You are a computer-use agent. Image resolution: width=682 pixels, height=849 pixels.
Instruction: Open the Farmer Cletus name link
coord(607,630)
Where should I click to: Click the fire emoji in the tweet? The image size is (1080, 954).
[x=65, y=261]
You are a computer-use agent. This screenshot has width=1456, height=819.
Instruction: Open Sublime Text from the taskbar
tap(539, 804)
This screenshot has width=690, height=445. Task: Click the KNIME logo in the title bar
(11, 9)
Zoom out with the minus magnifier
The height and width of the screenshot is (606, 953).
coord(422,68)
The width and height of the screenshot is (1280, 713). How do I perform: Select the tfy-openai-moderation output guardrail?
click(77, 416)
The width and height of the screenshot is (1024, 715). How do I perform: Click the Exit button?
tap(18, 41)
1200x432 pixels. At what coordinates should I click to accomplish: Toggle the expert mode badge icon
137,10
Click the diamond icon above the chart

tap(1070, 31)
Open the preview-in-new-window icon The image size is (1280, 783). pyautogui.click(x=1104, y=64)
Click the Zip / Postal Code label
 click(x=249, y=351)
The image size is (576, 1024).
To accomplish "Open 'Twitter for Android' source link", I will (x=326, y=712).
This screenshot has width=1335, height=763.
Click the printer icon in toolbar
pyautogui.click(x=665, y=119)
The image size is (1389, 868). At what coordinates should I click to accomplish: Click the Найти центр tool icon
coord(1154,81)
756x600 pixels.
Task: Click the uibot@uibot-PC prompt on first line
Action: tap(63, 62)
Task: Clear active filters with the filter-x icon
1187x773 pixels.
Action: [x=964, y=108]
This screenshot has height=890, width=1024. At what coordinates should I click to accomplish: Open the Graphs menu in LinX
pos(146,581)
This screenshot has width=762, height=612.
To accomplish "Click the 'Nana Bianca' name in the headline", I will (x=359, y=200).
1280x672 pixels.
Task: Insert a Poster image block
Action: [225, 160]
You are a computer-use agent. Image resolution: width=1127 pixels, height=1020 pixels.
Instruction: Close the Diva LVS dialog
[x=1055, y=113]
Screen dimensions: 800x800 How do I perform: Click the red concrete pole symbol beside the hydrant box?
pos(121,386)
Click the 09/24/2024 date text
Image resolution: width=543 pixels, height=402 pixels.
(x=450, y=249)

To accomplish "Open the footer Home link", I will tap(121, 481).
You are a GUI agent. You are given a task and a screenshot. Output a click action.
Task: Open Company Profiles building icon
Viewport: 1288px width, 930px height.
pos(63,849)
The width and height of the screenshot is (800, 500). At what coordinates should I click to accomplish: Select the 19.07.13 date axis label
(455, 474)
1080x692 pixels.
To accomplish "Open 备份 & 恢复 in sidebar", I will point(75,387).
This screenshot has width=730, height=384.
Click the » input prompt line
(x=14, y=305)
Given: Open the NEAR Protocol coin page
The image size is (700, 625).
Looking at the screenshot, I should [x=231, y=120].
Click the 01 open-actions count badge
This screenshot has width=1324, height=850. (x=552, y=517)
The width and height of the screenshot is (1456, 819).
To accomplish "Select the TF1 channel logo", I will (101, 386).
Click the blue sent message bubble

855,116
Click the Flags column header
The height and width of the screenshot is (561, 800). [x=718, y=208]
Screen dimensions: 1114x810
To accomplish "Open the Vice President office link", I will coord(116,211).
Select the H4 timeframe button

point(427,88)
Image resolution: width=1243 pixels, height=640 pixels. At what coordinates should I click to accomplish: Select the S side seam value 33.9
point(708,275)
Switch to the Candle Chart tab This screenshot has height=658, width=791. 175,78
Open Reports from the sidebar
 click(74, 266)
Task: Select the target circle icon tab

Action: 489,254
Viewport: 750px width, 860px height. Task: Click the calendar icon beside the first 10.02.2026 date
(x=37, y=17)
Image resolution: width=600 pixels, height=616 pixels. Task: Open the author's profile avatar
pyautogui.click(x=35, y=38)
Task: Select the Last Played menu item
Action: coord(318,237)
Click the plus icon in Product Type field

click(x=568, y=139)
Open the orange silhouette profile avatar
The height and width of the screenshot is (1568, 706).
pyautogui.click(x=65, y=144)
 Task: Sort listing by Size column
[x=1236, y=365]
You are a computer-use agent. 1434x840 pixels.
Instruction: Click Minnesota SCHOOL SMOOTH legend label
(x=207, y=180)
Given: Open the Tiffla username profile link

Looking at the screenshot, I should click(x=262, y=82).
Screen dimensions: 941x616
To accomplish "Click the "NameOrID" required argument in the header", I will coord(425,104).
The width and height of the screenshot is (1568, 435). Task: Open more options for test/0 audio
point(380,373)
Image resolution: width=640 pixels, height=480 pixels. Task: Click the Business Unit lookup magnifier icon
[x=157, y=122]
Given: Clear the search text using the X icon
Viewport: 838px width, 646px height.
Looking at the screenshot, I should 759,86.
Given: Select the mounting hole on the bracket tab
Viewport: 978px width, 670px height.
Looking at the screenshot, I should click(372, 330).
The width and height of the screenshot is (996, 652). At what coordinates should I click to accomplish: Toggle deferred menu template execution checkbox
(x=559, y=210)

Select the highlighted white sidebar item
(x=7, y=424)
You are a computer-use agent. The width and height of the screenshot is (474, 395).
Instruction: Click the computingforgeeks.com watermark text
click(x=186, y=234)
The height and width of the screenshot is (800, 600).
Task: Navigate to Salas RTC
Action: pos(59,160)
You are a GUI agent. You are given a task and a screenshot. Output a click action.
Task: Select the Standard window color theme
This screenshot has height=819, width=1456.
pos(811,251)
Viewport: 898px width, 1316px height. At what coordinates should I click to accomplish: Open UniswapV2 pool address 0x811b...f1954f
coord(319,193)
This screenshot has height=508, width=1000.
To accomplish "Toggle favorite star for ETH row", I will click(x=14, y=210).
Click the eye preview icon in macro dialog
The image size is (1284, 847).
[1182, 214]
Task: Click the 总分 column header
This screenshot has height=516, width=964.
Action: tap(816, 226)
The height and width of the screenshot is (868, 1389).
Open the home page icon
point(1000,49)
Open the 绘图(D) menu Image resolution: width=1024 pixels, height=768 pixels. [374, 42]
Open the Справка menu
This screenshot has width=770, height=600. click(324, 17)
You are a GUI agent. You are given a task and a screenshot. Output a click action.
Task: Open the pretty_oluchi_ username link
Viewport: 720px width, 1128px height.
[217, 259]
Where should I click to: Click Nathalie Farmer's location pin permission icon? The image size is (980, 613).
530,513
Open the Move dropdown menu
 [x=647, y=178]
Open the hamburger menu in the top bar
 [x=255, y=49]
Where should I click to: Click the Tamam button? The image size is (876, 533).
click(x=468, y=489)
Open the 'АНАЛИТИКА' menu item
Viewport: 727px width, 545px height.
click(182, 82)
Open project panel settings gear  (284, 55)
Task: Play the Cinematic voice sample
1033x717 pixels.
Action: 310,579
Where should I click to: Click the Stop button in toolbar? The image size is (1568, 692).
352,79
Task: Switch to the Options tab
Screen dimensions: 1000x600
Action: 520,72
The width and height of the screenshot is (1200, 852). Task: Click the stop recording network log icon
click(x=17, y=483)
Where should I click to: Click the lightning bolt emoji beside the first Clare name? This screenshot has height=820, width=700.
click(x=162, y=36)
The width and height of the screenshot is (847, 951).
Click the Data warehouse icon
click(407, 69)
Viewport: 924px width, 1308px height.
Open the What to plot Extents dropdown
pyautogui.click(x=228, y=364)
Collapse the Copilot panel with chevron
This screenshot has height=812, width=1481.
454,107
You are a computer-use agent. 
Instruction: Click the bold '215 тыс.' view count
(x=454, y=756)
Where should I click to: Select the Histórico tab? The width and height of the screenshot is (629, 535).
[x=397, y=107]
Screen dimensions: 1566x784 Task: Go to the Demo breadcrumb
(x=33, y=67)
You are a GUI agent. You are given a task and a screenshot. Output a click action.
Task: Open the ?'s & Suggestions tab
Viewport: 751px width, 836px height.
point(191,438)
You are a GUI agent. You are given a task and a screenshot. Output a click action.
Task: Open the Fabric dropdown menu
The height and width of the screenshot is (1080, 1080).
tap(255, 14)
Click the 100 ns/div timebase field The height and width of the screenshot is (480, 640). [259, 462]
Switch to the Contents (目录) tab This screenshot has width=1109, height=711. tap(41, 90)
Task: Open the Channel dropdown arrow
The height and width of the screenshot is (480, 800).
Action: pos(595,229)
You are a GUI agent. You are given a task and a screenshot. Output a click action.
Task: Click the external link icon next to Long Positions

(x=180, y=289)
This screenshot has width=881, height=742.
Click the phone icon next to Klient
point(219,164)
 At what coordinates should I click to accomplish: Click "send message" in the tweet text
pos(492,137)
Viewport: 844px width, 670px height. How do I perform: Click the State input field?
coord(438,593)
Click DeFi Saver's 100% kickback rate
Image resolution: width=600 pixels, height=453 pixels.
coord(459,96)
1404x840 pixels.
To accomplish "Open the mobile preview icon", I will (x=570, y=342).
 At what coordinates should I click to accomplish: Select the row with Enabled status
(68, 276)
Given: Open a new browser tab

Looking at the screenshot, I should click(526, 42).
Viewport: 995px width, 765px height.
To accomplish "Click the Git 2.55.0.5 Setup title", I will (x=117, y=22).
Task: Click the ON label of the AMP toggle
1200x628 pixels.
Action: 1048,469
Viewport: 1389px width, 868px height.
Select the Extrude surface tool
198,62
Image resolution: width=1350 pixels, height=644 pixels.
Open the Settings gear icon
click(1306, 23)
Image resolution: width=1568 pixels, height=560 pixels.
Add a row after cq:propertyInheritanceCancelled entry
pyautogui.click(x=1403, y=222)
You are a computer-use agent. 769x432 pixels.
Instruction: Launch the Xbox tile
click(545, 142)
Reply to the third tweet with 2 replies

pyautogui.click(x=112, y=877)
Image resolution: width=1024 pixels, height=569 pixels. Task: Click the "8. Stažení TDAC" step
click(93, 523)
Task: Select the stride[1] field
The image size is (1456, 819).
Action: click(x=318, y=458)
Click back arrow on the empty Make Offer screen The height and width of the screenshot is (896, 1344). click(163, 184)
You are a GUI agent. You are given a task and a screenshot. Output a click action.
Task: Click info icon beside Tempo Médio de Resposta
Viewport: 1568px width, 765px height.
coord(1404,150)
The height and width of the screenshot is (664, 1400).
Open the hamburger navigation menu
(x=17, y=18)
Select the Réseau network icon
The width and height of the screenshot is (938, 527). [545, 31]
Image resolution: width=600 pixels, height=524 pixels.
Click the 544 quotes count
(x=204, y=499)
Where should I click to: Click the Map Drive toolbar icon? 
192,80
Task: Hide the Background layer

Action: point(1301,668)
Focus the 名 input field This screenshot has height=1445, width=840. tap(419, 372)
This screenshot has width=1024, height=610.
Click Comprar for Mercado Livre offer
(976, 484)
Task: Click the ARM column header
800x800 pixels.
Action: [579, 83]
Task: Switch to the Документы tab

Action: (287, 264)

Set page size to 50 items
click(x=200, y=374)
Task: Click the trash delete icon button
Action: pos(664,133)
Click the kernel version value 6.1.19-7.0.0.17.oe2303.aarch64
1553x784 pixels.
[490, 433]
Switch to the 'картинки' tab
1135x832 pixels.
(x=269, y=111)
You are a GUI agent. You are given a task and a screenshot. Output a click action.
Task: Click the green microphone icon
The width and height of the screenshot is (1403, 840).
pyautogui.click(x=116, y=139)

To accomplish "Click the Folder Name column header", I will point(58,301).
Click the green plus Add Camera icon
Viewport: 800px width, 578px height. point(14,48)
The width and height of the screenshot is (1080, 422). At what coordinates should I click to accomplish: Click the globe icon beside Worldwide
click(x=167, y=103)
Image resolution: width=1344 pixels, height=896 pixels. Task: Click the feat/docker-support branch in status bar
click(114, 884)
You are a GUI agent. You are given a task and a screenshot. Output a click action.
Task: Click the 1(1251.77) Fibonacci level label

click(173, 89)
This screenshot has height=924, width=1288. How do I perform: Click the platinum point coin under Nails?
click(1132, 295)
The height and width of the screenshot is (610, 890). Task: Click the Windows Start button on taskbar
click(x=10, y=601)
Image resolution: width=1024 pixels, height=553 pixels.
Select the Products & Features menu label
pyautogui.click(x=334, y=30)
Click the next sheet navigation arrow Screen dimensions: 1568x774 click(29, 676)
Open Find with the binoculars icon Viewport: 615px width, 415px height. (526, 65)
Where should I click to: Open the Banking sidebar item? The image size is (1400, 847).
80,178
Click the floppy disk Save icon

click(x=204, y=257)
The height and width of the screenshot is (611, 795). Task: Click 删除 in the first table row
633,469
-.-.-
Return every line of the records above that contains the string "magnifier", matching case exactly.

**THE RESULT**
Zoom out with the minus magnifier
Image resolution: width=640 pixels, height=480 pixels. Task: Click the Business Unit lookup magnifier icon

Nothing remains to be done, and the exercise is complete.